Brasil
Dino retira sigilo de decisões sobre esquema criminoso investigado no Maranhão
Decisões do STF citam desvio de recursos públicos, emendas parlamentares, homicídio e suposta tentativa de obstrução envolvendo agentes públicos

Foto: Gustavo Moreno/STF
O ministro Flávio Dino, do Supremo Tribunal Federal (STF), retirou o sigilo de três decisões relacionadas a investigações sobre corrupção, desvio de emendas parlamentares, um homicídio e a suposta atuação criminosa de um policial federal infiltrado no Maranhão. Um dos casos envolve o senador Weverton Rocha (PDT-MA), citado nas apurações sobre uma possível tentativa de dificultar o avanço de uma investigação de homicídio.
Segundo os autos, o parlamentar teria atuado para impedir, no Superior Tribunal de Justiça (STJ), o andamento das investigações sobre o assassinato de um empresário maranhense ocorrido em 2022. As decisões tornadas públicas por Dino também apresentam diálogos entre Weverton e o então ministro do STJ Humberto Martins, que era relator do caso na Corte.
Em uma das decisões, Dino descreve a existência de um “ecossistema empresarial criminoso” no Maranhão, que, segundo as investigações, estaria relacionado ao desvio de recursos públicos, inclusive por meio de emendas parlamentares federais.

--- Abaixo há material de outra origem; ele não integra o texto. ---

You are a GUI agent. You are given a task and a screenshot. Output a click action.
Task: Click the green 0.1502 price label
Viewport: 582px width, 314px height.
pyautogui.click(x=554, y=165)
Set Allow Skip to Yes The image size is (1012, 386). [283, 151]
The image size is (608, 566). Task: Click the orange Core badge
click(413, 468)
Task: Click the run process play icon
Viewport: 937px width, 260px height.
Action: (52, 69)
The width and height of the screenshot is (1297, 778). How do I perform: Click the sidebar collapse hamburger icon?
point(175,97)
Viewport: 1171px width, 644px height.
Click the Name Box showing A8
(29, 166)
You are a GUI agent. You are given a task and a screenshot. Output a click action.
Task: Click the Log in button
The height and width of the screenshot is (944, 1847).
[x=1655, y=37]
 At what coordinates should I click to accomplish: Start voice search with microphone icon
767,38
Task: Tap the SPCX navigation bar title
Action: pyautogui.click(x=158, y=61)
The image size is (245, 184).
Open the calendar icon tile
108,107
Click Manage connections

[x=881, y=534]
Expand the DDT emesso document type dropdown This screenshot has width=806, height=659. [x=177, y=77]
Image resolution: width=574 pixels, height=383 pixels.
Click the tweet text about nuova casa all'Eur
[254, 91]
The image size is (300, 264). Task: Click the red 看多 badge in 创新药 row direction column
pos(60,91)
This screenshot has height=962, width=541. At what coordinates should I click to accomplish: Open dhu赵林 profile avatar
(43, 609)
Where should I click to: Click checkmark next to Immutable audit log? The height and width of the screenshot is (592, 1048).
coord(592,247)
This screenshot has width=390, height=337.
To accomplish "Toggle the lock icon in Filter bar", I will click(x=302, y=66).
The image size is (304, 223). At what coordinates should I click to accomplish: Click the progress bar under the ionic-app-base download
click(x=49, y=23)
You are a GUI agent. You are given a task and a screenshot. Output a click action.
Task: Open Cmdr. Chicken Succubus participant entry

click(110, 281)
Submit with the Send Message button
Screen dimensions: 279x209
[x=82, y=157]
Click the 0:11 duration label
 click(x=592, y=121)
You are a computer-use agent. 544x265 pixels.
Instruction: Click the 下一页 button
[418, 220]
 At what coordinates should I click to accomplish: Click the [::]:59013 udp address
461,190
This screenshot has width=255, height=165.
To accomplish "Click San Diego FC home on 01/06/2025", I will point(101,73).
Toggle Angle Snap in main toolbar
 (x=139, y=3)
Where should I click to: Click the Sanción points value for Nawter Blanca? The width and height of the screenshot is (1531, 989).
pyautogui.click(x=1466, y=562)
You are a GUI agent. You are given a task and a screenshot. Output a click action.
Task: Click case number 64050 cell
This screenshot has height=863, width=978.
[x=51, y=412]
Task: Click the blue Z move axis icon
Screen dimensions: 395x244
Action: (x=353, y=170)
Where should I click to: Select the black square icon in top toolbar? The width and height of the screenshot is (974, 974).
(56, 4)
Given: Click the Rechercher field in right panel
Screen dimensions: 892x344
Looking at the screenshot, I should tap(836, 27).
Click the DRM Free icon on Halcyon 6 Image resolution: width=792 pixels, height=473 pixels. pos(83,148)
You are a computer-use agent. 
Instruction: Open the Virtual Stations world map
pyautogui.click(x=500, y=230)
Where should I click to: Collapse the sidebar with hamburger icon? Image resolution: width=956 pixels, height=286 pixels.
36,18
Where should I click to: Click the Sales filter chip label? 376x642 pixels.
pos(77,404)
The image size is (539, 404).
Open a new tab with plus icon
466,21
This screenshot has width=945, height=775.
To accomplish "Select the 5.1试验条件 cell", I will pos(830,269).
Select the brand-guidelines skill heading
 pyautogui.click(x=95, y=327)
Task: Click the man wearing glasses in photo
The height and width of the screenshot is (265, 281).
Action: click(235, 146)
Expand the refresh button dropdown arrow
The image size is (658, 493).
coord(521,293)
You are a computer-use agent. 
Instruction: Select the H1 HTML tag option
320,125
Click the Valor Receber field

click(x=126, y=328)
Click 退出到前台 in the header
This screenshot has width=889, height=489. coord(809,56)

O ministro também relaciona o homicídio ocorrido em agosto de 2022 a uma suposta cobrança de propinas envolvendo contratos públicos.
De acordo com Dino, a tentativa de obstruir as investigações teria envolvido policiais federais e civis, advogados e políticos, entre eles um senador da República. Um policial federal chegou a ser afastado após ser apontado como possível integrante do esquema. Segundo a investigação, ele teria visitado o autor do homicídio e familiares do envolvido.
Ainda conforme a decisão, a apuração aponta que o assassinato teria ocorrido em meio a uma disputa relacionada ao pagamento de contratos públicos e propinas. O caso também teria revelado suspeitas de outros crimes, incluindo uma suposta negociação de vagas e nomeações no Tribunal de Contas do Maranhão com o objetivo de garantir proteção a integrantes do grupo investigado.
Weverton Rocha nega envolvimento em irregularidades. O Superior Tribunal de Justiça ainda não havia se manifestado sobre o caso até a publicação das informações. As investigações seguem em andamento e as citações nos autos não representam, por si só, condenação ou comprovação de responsabilidade criminal.